Review by Nicholas Porteous for Mr. Will Wong
The Moment is a messy Mockumentary ostensibly about ‘brat’ and all things under the brat umbrella–although, as a Charli XCX outsider, I walked away feeling like I understood brat less than I did before I saw the movie. In the vein of This is Spinal Tap, we follow the pop icon in the wake of Brat Summer, prepping for her filmed concert, and being led around by a clueless entourage of management and collaborators from one minor fiasco to the next. The Moment faintly itches the premise that fame and virality are impossible to control, and anyone who claims to understand the nature of pop music prosperity is fooling themselves. The hollowness of fame has always been fertile ground for Comedy, but The Moment doesn’t bring much to the party beyond a parade of tongue-tied morons vaguely trying to pitch Charli on ways to extend her time in the spotlight. It’s a hard movie to classify–not for its fusion of genres, but because it doesn’t really do any of those genres successfully. It’s a comedy with almost no laughs, a Music Movie with remarkably few needle drops, and a faux art Doc about a subject who spontaneously abandons her art for most of the runtime.
Charli comes off as an unknowable quantity in her own film. She has virtually no agency, and while she’s a bit exasperated about the runaway train of her stardom, her mild attitude doesn’t move the narrative needle. The one time she’s in control is when she runs off to Ibiza, leaving the planning of her filmed concert to play out without her input. It’s a wildly dull decision that only serves to derail the dramatic engine of the Film, splitting the story between a series of disconnected Ibiza skits and an annoying back-and-forth between Alexander Skarsgård and Hailey Benton Gates. When shit actually hits the fan–far too late in the story–it’s the result of some offscreen happening that is only tangentially related to whatever we’ve been watching. It’s a good thing they didn’t call it The Momentum, creating false expectations for… things happening that connect and play off of each other?
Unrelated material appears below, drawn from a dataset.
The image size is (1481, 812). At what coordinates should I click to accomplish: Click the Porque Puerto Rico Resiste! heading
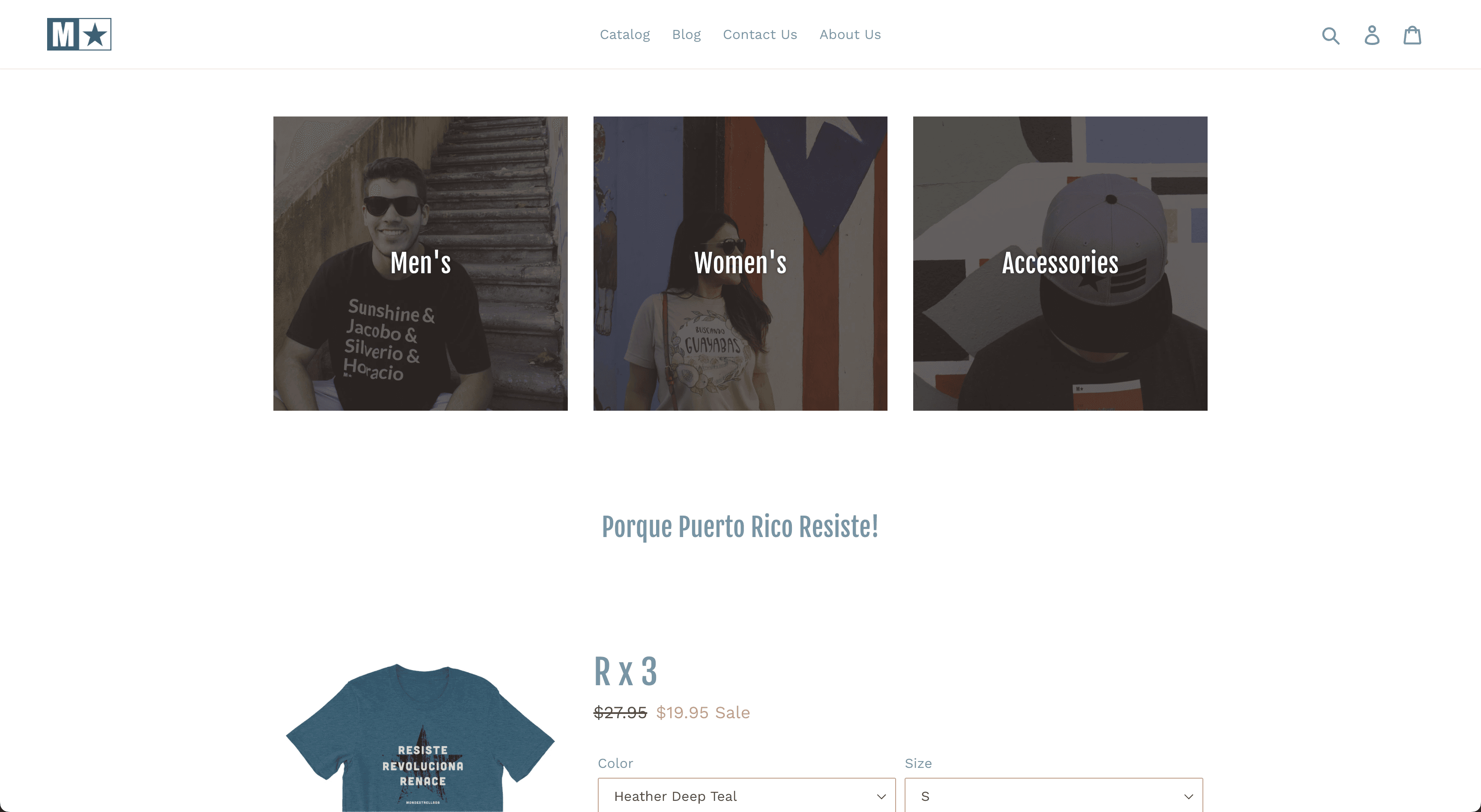pyautogui.click(x=740, y=527)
I wasn’t sure what to expect from The Moment, particularly as someone who hasn’t been following Charli XCX –outside of her letterboxd–but I wrongly assumed the Charli XCX movie would feature songs by Charli XCX. The lack of her music is a puzzling bow on a puzzling artifact–a movie about fame that offers no insight beyond “it’s vapid and unwieldy” and virtually no music beyond “Bittersweet Symphony” –yeah, a non-Charli track. Maybe the fans will get something out of this movie that I couldn’t, but unless you deeply identify as “Brat“, don’t give The Moment a second of your time.
VVS Films release THE MOMENT February 6, 2026 in select cities, and nationally February 13, 2026.